[What needs to be done] Rewrite the listing below with "icon" switched to "symbol" everywhere it occurs and every other word kept unchanged. Leave the pictures out of your output.

[Items listed in a dataset]
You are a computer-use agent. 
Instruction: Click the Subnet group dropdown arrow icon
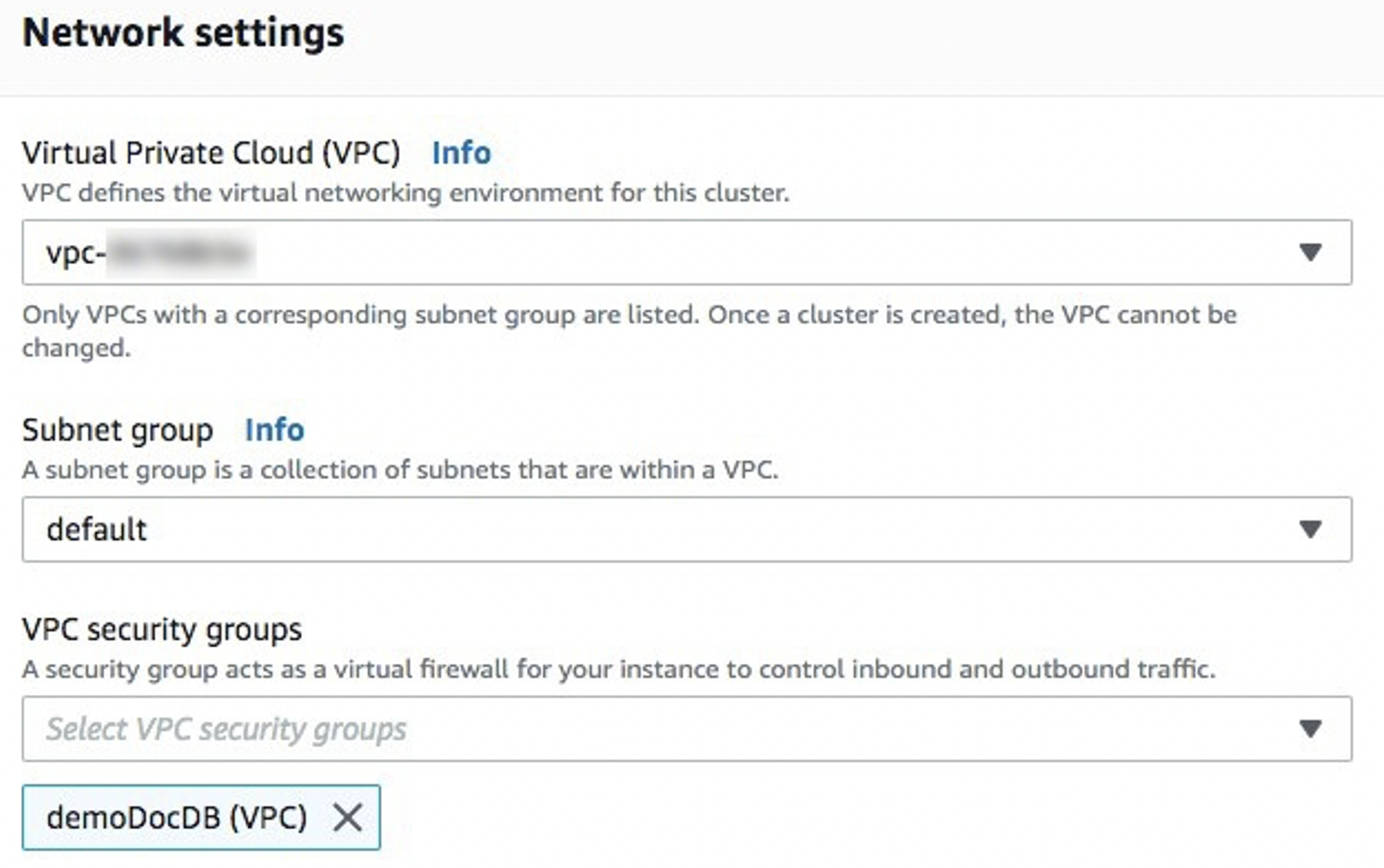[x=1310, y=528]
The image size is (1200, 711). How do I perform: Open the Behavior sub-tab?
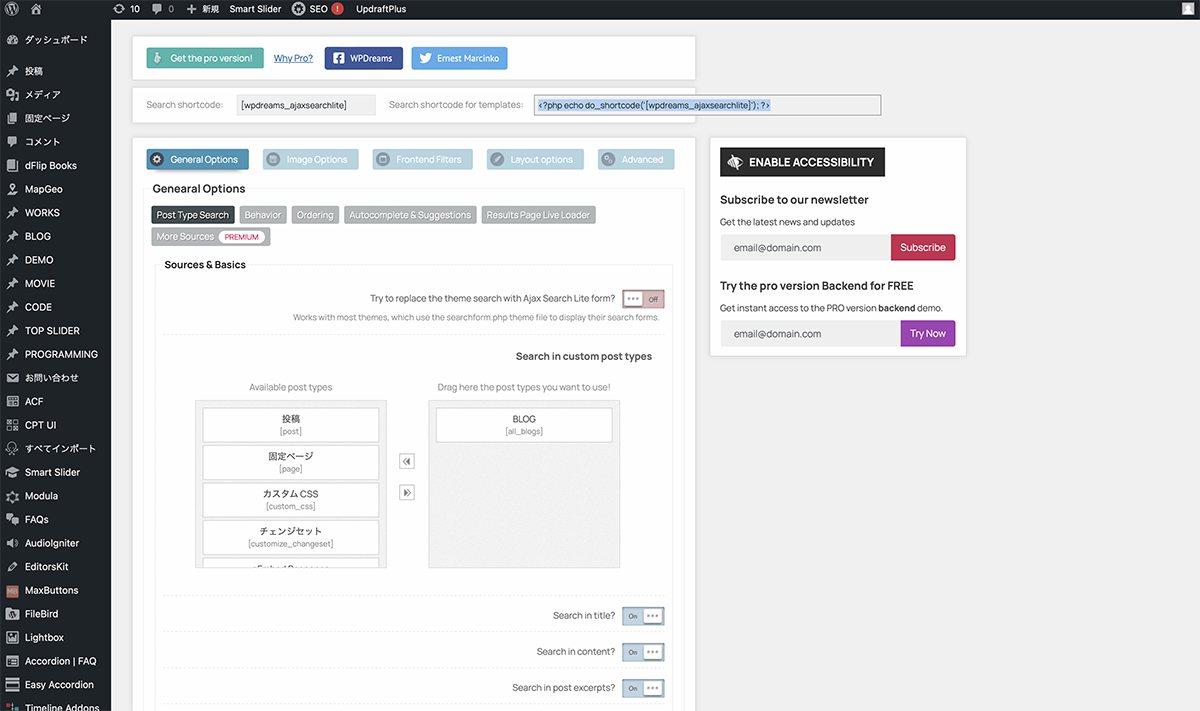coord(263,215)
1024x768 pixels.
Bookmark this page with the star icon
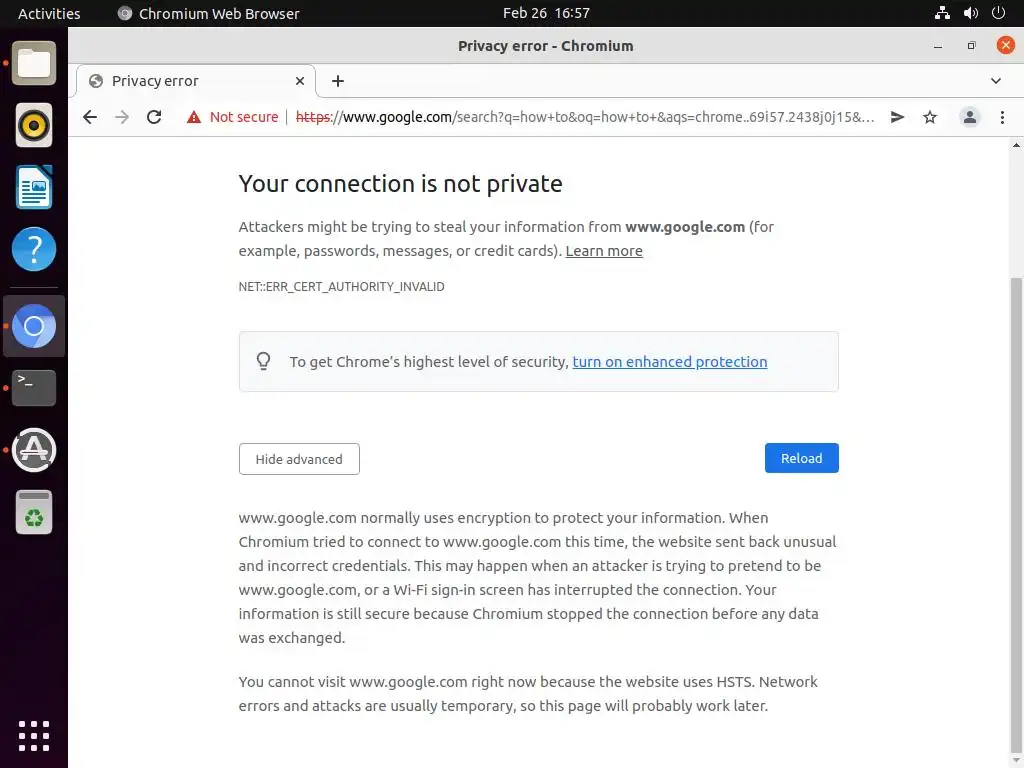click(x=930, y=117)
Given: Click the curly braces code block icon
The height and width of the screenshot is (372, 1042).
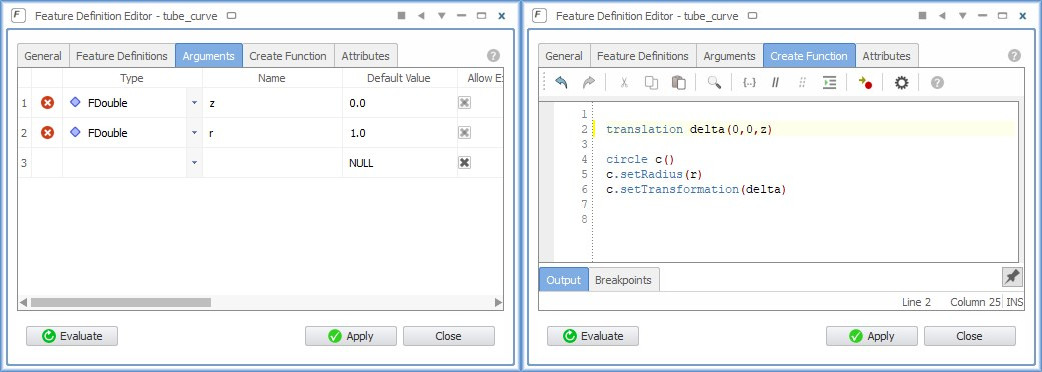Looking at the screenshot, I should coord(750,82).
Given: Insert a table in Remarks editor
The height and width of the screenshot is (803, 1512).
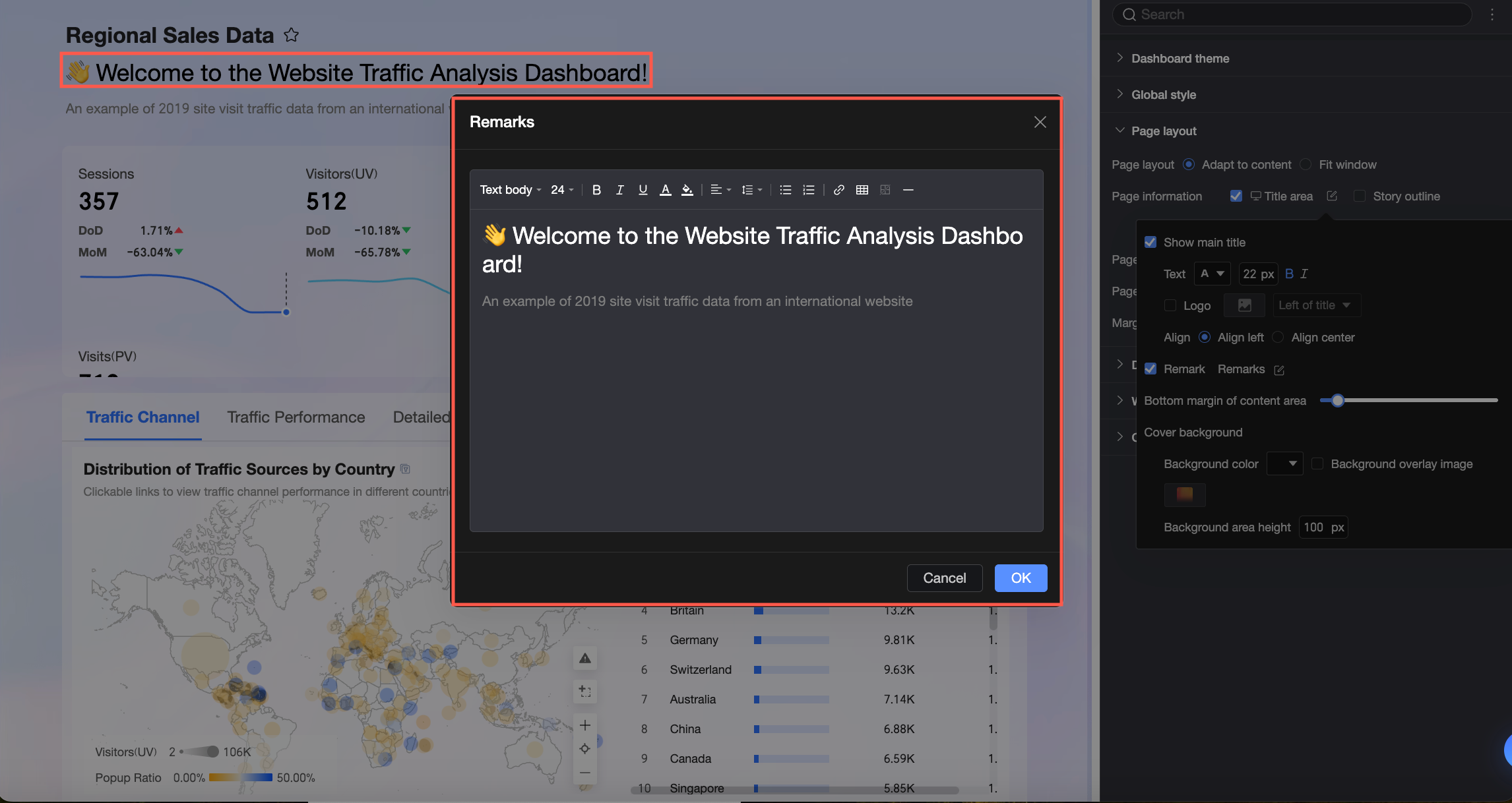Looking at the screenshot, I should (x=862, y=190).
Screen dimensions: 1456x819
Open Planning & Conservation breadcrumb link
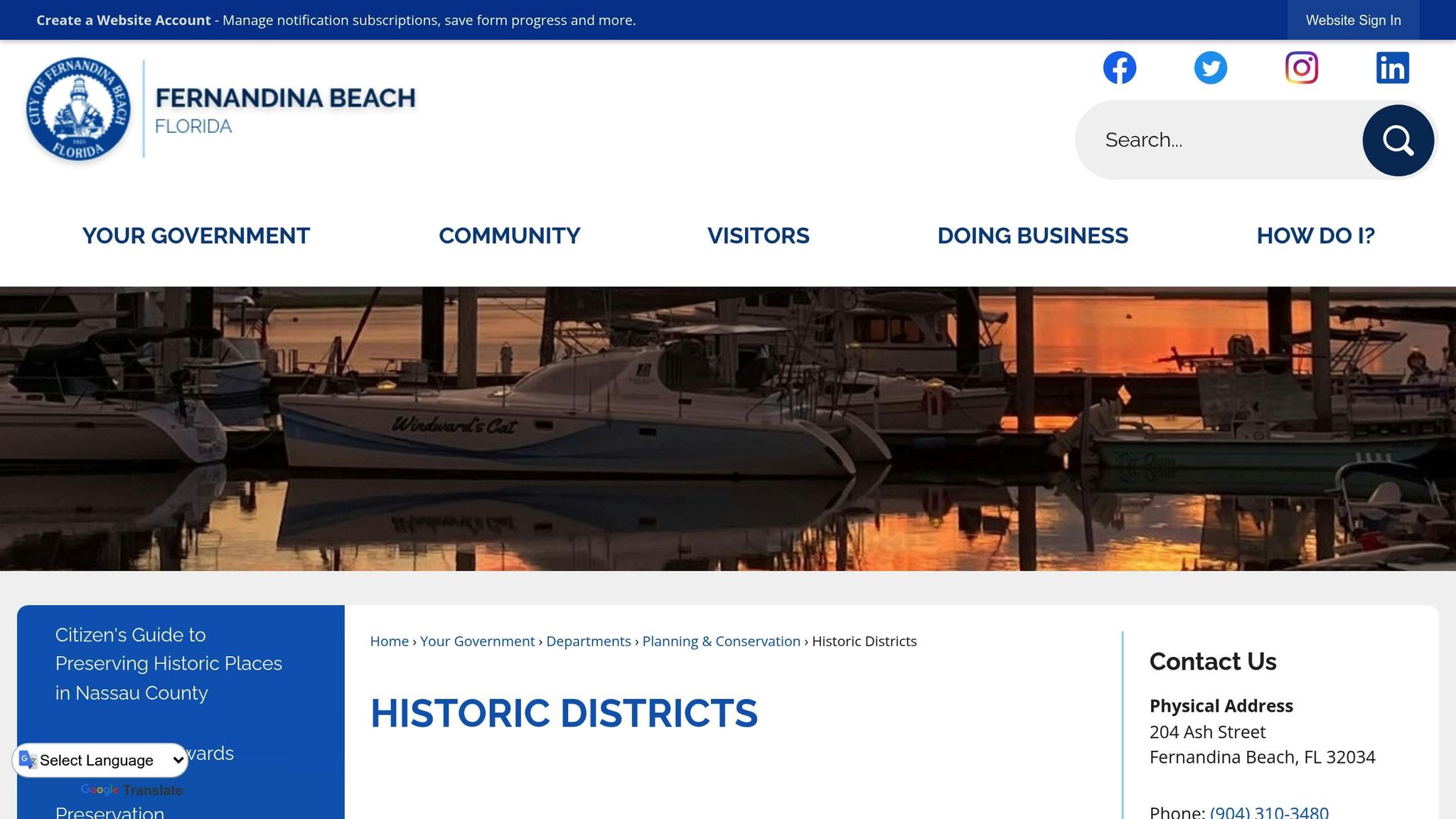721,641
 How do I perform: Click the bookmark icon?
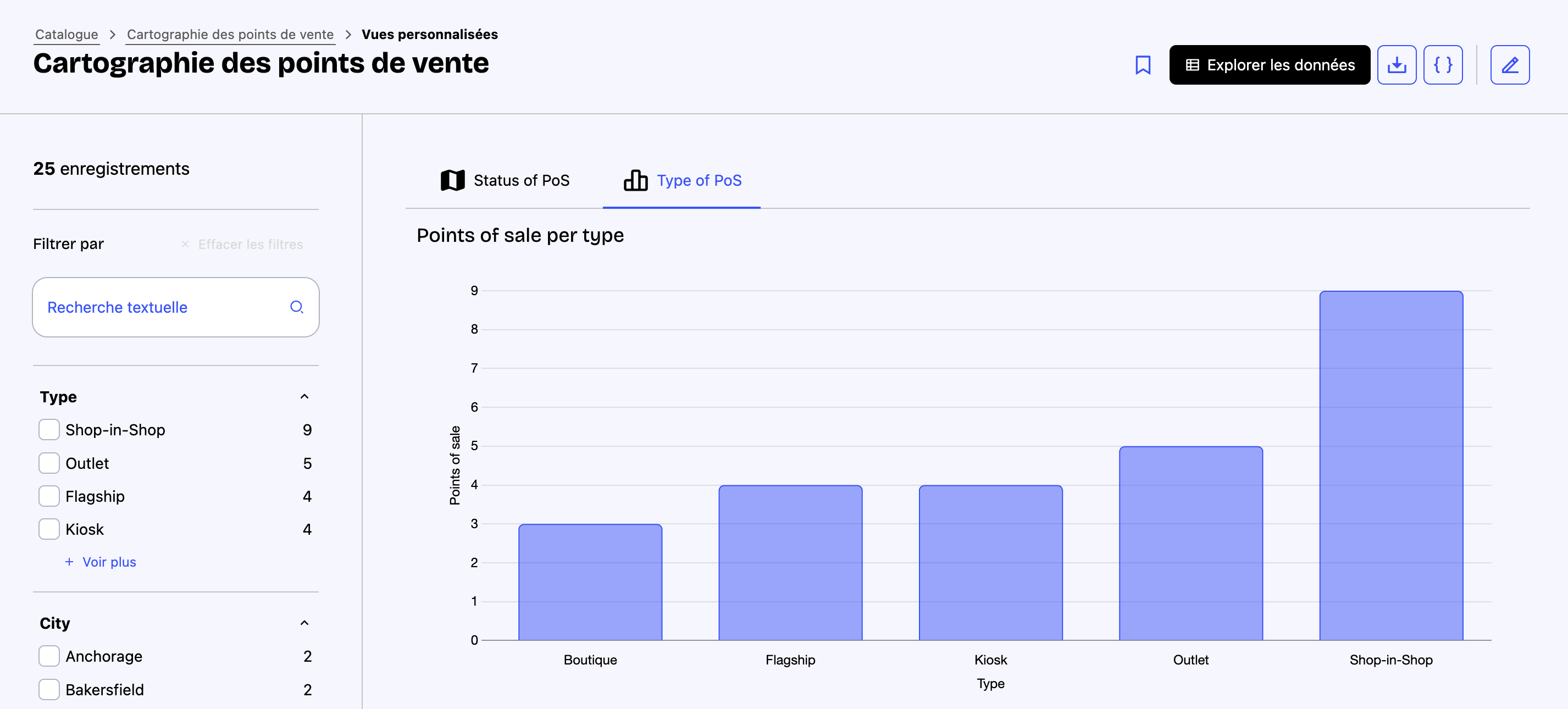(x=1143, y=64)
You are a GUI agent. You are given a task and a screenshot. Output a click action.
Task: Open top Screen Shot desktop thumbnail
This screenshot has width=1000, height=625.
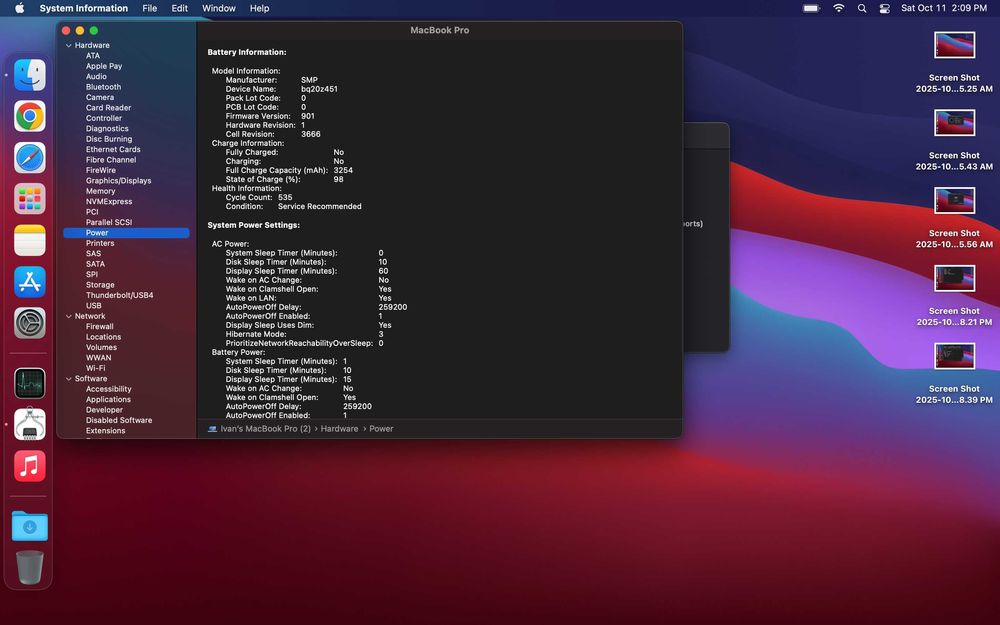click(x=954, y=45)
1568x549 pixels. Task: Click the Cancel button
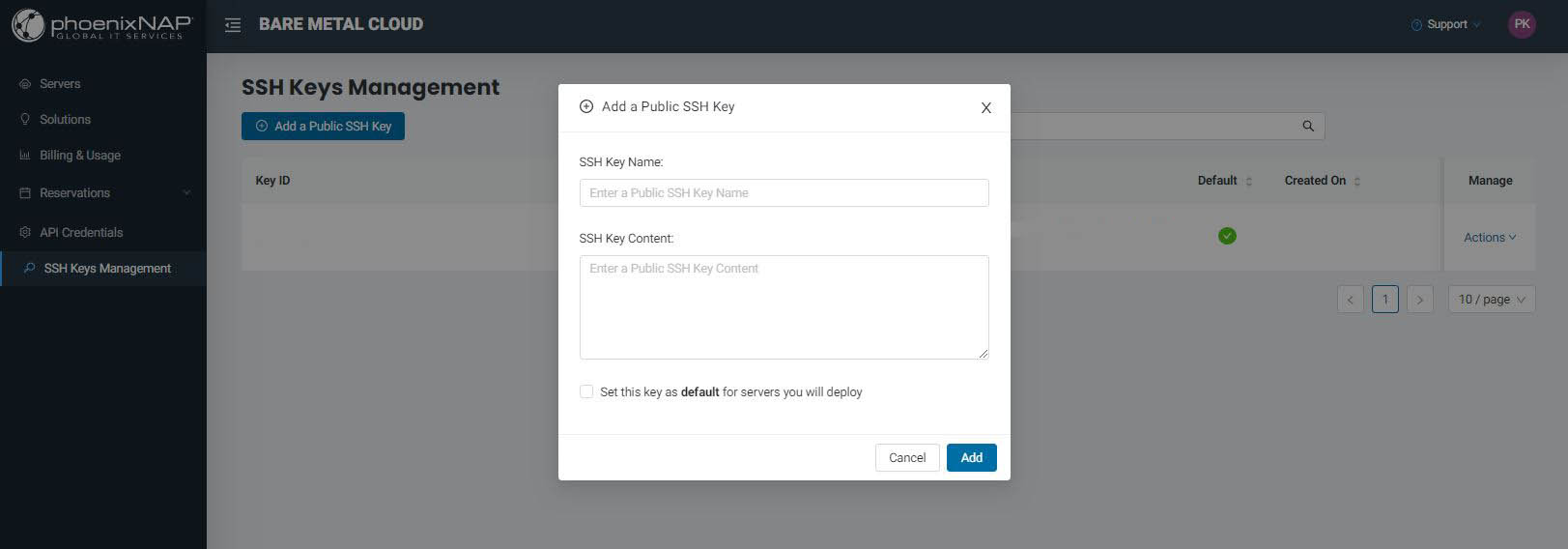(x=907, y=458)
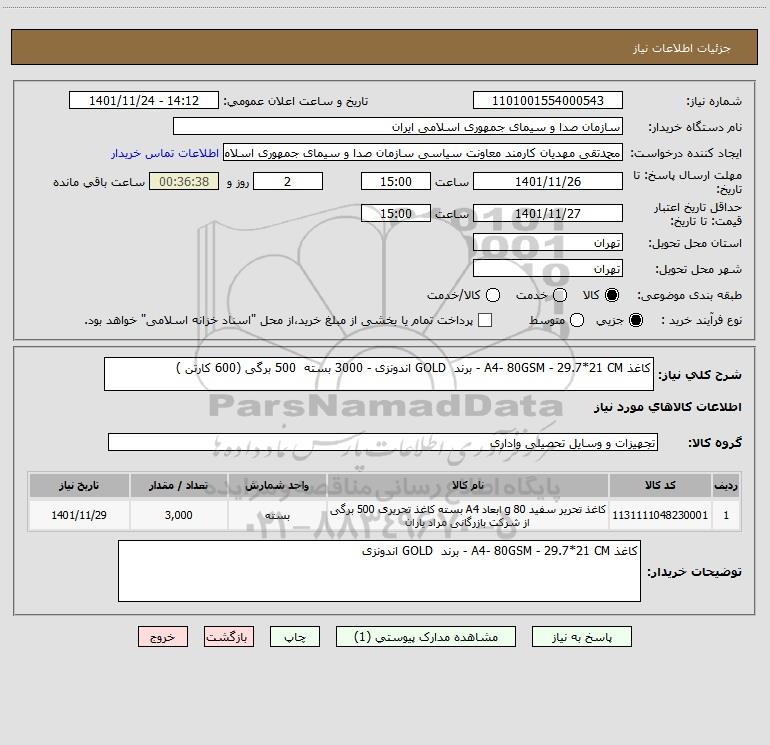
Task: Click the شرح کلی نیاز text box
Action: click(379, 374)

[Answer to the task]
You are a computer-use agent. 
Instruction: Click the Subnet group dropdown arrow symbol
[x=1310, y=528]
The image size is (1200, 711). How do I perform: Open the Behavior sub-tab?
coord(263,215)
1024x768 pixels.
Bookmark this page with the star symbol
click(x=930, y=117)
Given: Click the curly braces code block symbol
The height and width of the screenshot is (372, 1042).
Looking at the screenshot, I should coord(750,82).
Given: Insert a table in Remarks editor
The height and width of the screenshot is (803, 1512).
Looking at the screenshot, I should (x=862, y=190).
Screen dimensions: 1456x819
Open Planning & Conservation breadcrumb link
721,641
 How do I perform: Click the bookmark symbol?
(x=1143, y=64)
You are a GUI agent. You are given a task and a screenshot. Output a click action.
Task: Open top Screen Shot desktop thumbnail
This screenshot has width=1000, height=625.
click(x=954, y=45)
1568x549 pixels. Task: Click the Cancel button
(x=907, y=458)
Task: Click the شرح کلی نیاز text box
Action: click(379, 374)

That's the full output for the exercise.